Annotation:Summer is Come (The)
X:1 T:Summer is come and the grass is green, The M:3/4 L:1/8 B:P.W. Joyce - Ancient Irish Music (1873, No. 18 pp. 19-20) Z:AK/Fiddler's Companion K:F (3A/=B/c/ d/>c/A/G/|A>G E/D/E DD|D3 D/E/ FG|A2 fe [F/d/]>c/(3A/B/c/| [F3d3] D/E/ FG|[F2A2][Ff]e [F/d/]>c/(3A/B/c/|[F3d3] f/e/ [F/d/]c/A/G/|A>G [^C/E/]D/E DD|D3||
SUMMER IS COME, THE. AKA - "Summer is come and the grass is green (The)." Irish, Air (3/4 time). D Minor (Joyce): D Major (O'Neill). Standard tuning (fiddle). One part. Sergeant James O'Neill re-barred Joyce's tune, changed the mode from minor to major, and added other flurishes, but it is the essentially the same tune as printed by Joyce. The first stanza of the words Joyce prints goes:
The summer is come and the grass is green,
The leaves are budding on ev'ry tree,
The ships are sailing upon the sea,
And I'll soon find tidings of gramachree.
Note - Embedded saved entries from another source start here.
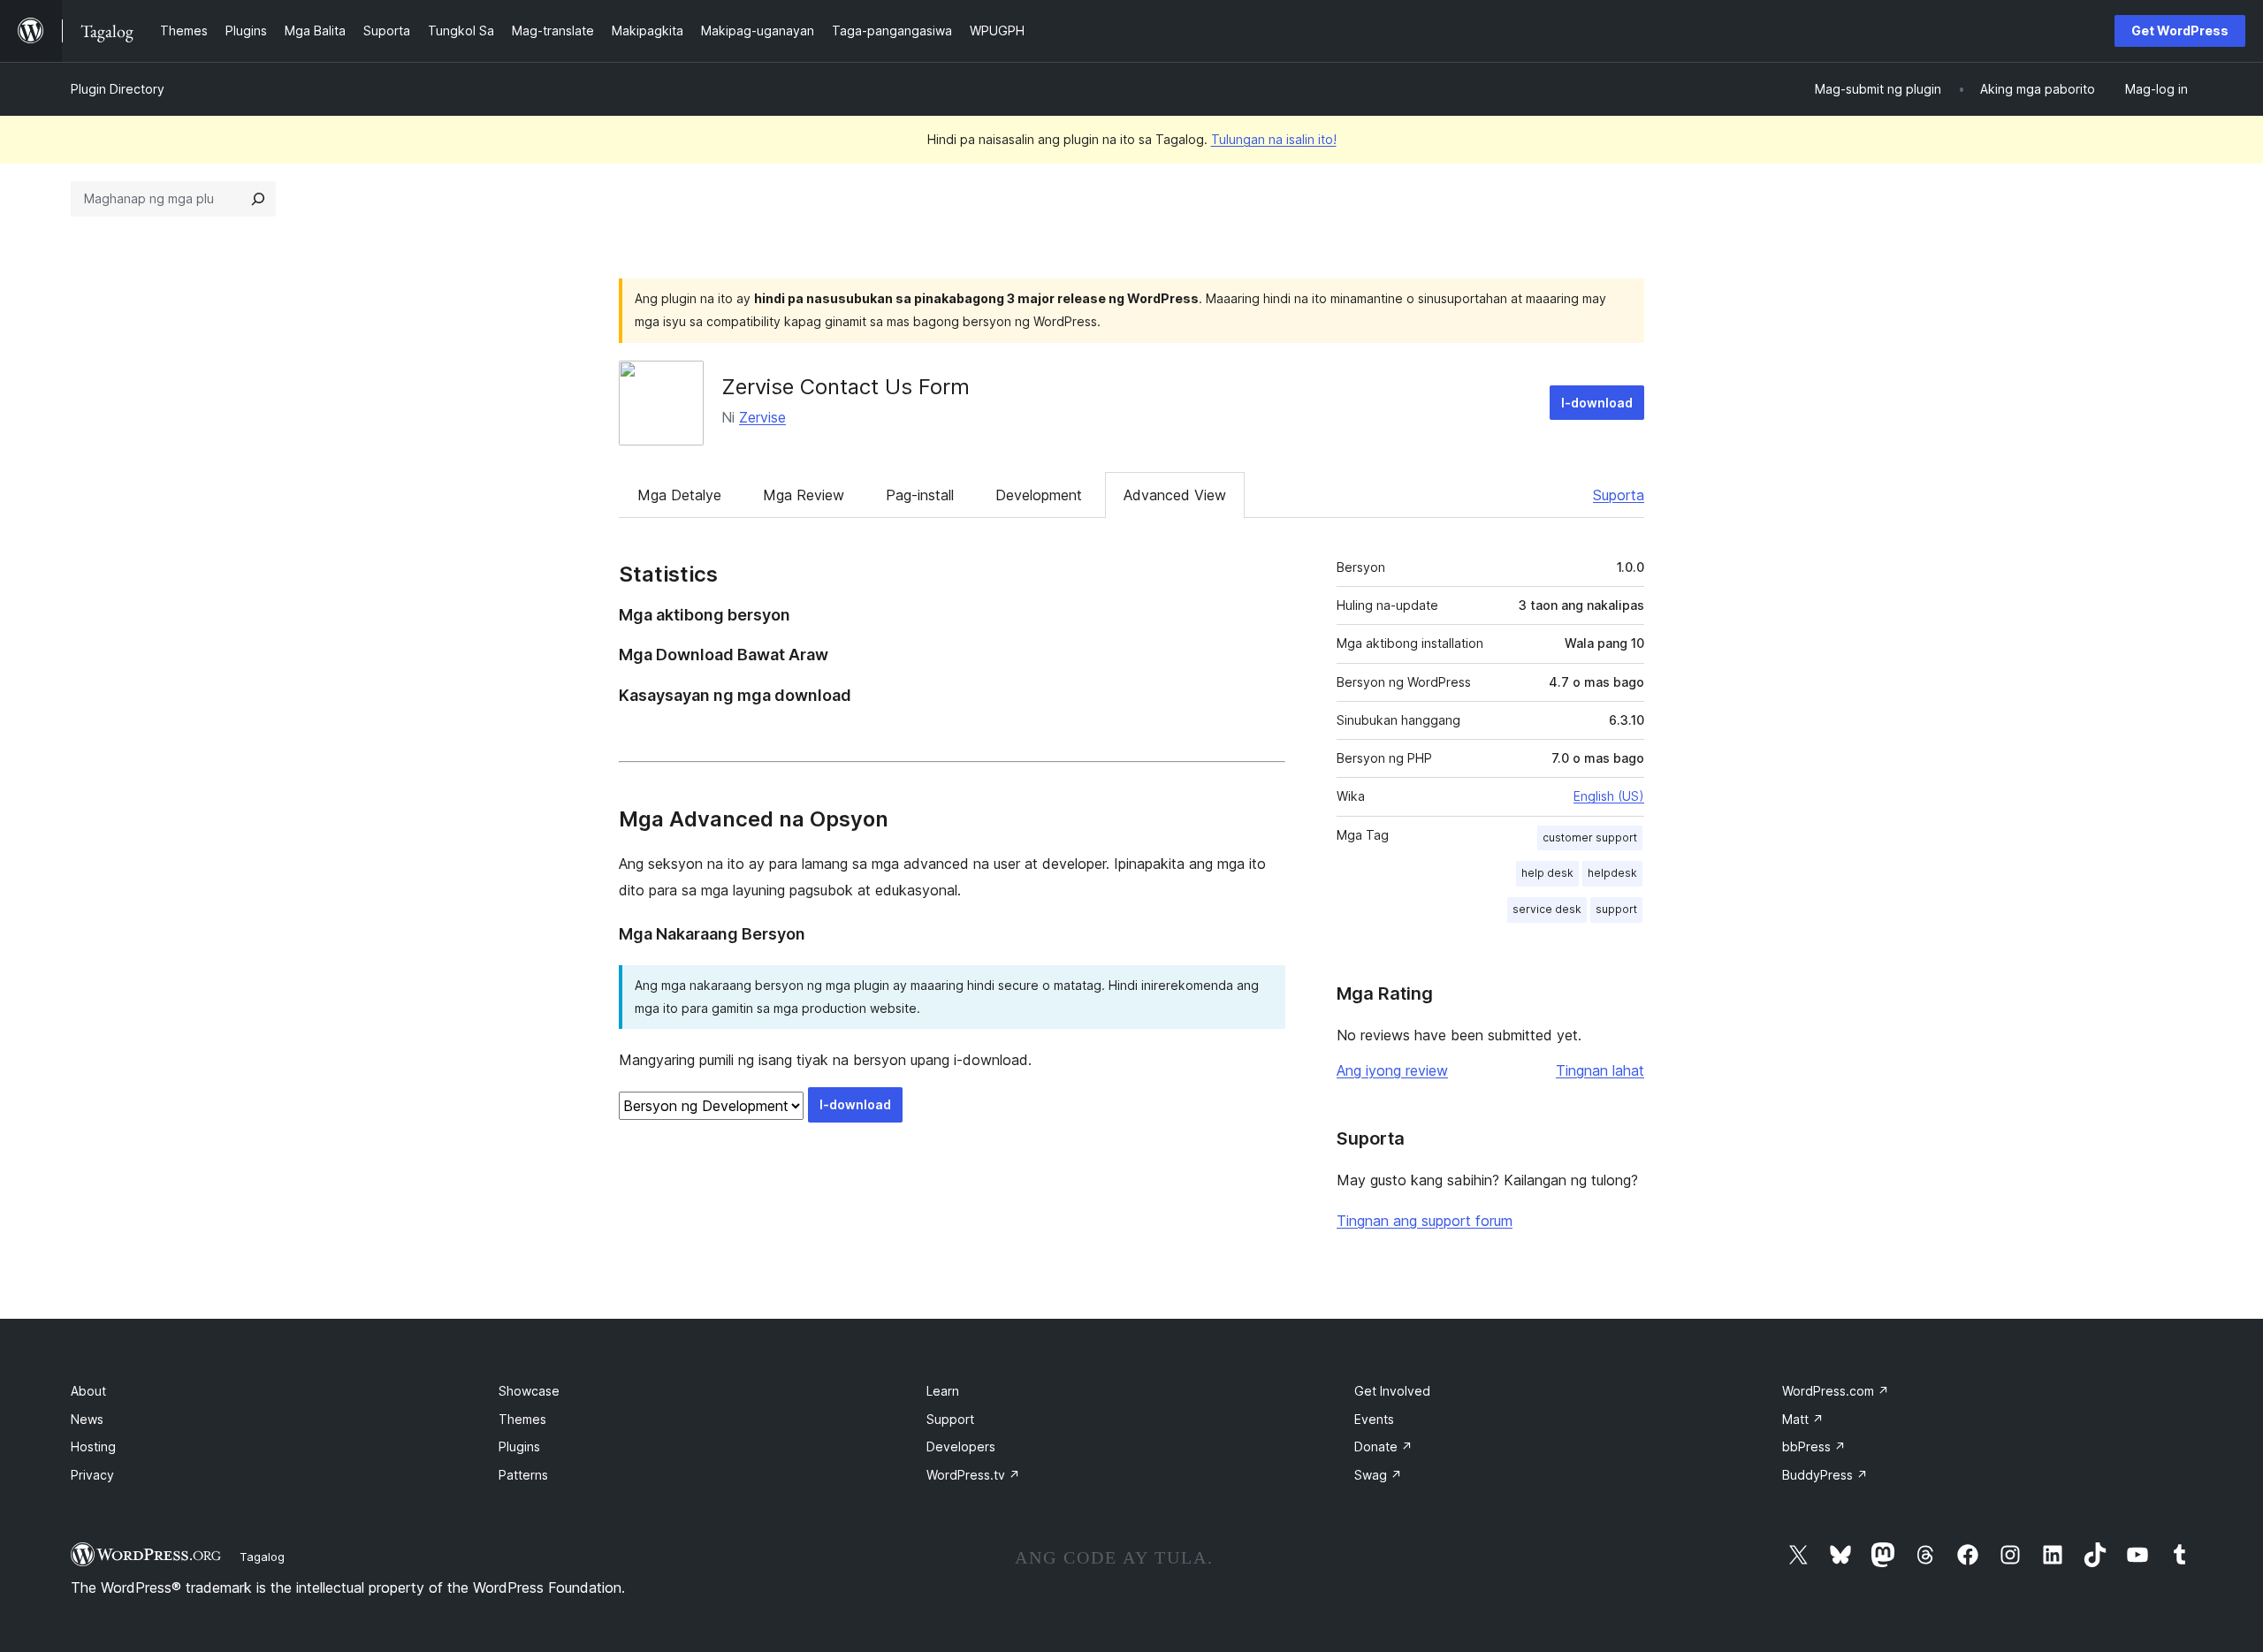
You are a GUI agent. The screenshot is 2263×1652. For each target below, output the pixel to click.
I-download (1597, 402)
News (87, 1419)
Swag (1378, 1474)
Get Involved (1392, 1390)
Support (950, 1419)
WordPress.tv (973, 1474)
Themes (522, 1419)
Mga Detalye (679, 495)
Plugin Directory (117, 88)
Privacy (92, 1474)
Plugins (519, 1446)
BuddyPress (1825, 1474)
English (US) (1608, 795)
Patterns (523, 1474)
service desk (1546, 909)
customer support (1590, 837)
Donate (1383, 1446)
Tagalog (262, 1556)
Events (1374, 1419)
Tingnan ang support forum (1424, 1220)
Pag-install (920, 495)
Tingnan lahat (1600, 1070)
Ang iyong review (1392, 1070)
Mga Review (803, 495)
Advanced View (1175, 495)
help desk (1547, 872)
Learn (942, 1390)
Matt (1803, 1419)
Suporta (1618, 495)
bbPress (1814, 1446)
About (88, 1390)
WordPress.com (1835, 1390)
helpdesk (1612, 872)
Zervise (762, 417)
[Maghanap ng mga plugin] (258, 199)
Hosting (93, 1446)
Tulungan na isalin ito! (1274, 139)
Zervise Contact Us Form (845, 387)
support (1616, 909)
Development (1038, 495)
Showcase (529, 1390)
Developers (960, 1446)
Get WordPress (2180, 30)
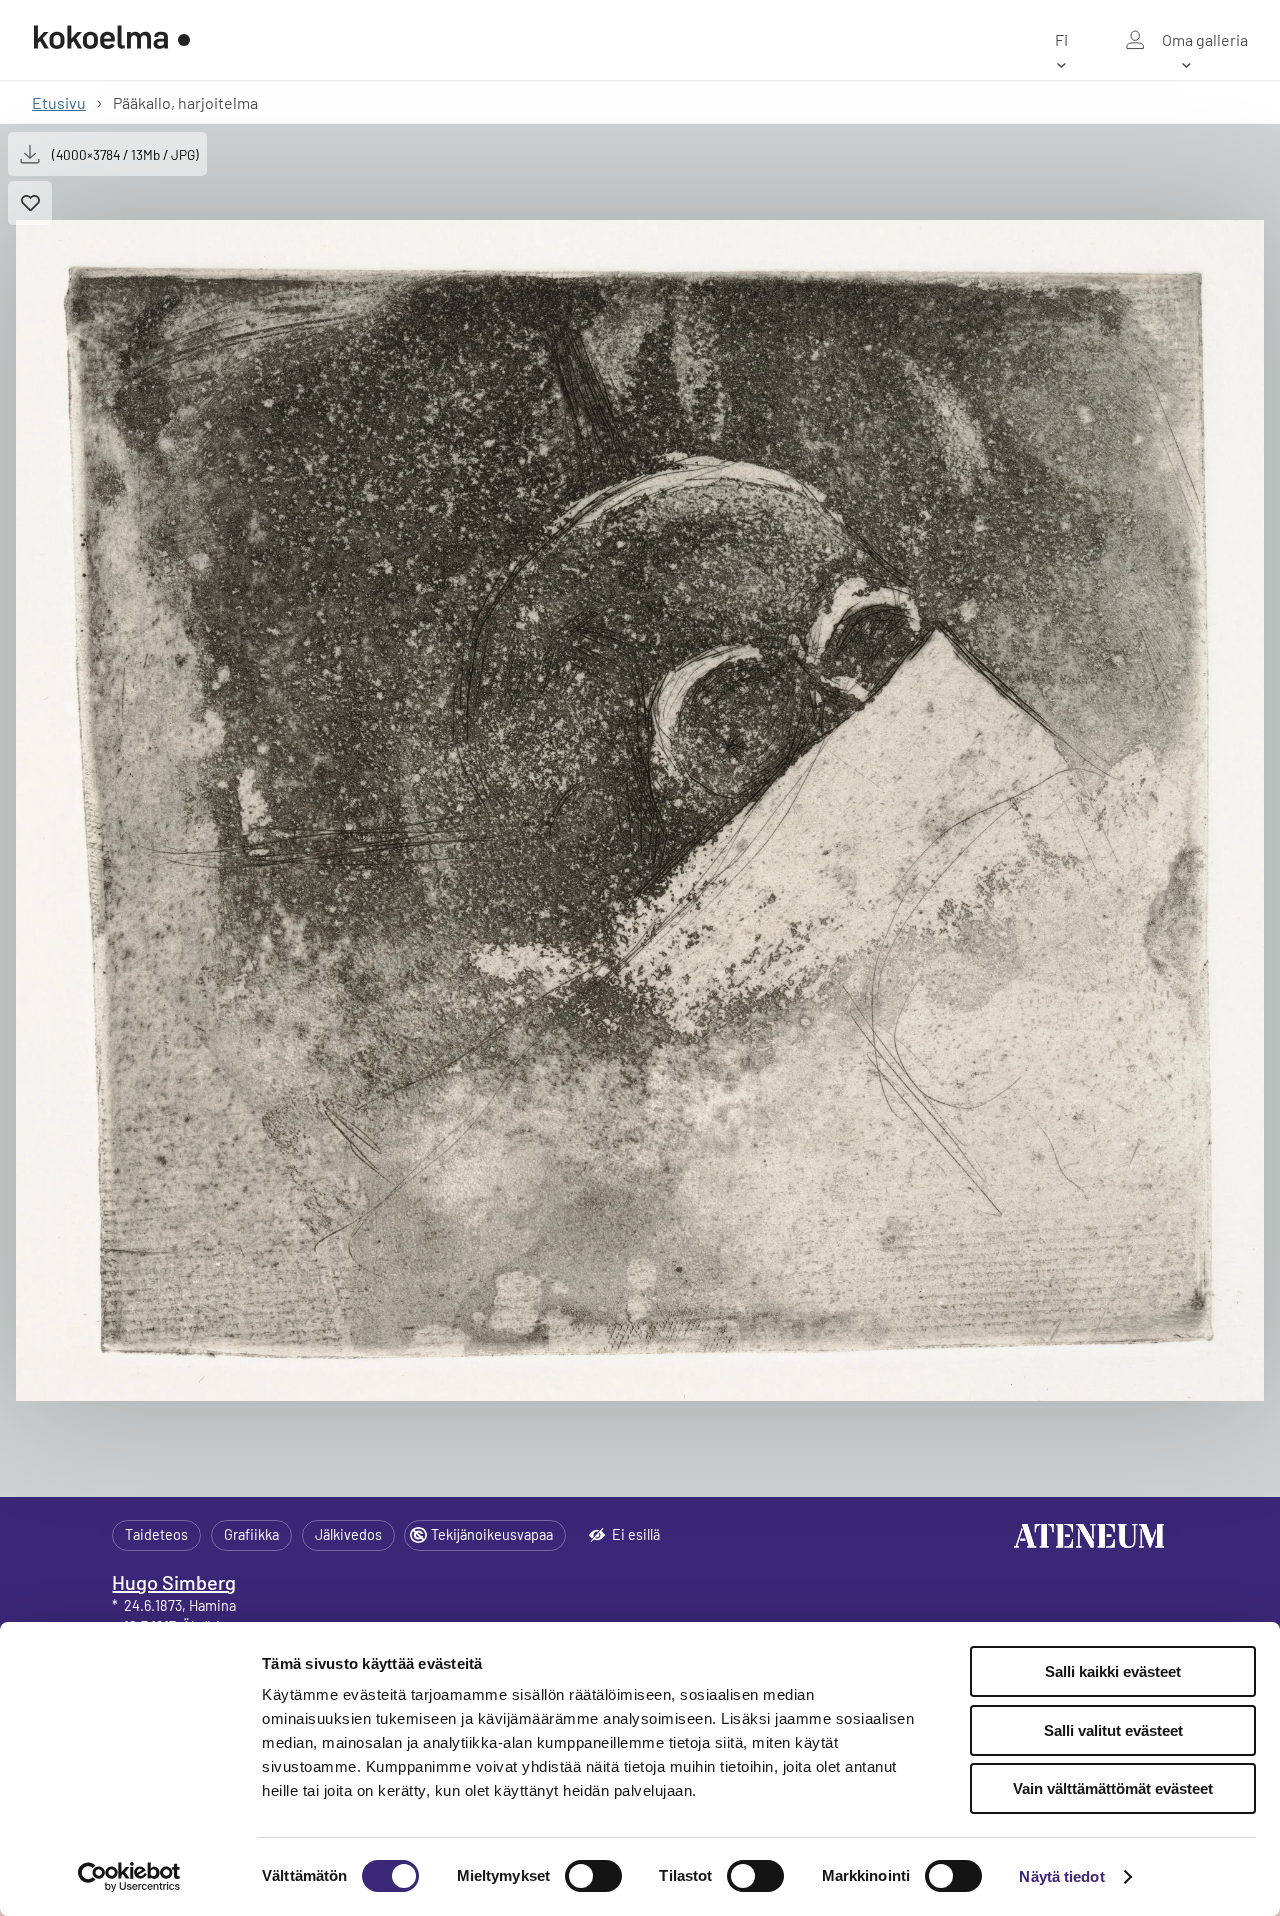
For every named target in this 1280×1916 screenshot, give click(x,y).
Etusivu (59, 102)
Paul de Grae notes that Petrie's setting (Stanford/Petrie, No. 555), obtained from Joyce, has the final four bars repeated to give a twelve-bar whole, but Petrie cites Joyce's source as "Michael (sic) Hennessy, Kilfinnane"[1]
Bunting's "The Summer is coming" (AKA "Summer is icumen in") is a different, unrelated air.